→ Short task: Return the data below line by line, with every character unchanged.

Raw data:

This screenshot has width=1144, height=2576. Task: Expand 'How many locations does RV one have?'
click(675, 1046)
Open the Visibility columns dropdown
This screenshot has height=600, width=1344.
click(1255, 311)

→ Answer to this task:
This screenshot has width=1144, height=2576. Task: Expand 'How many locations does RV one have?'
click(675, 1046)
Open the Visibility columns dropdown
This screenshot has height=600, width=1344.
click(1255, 311)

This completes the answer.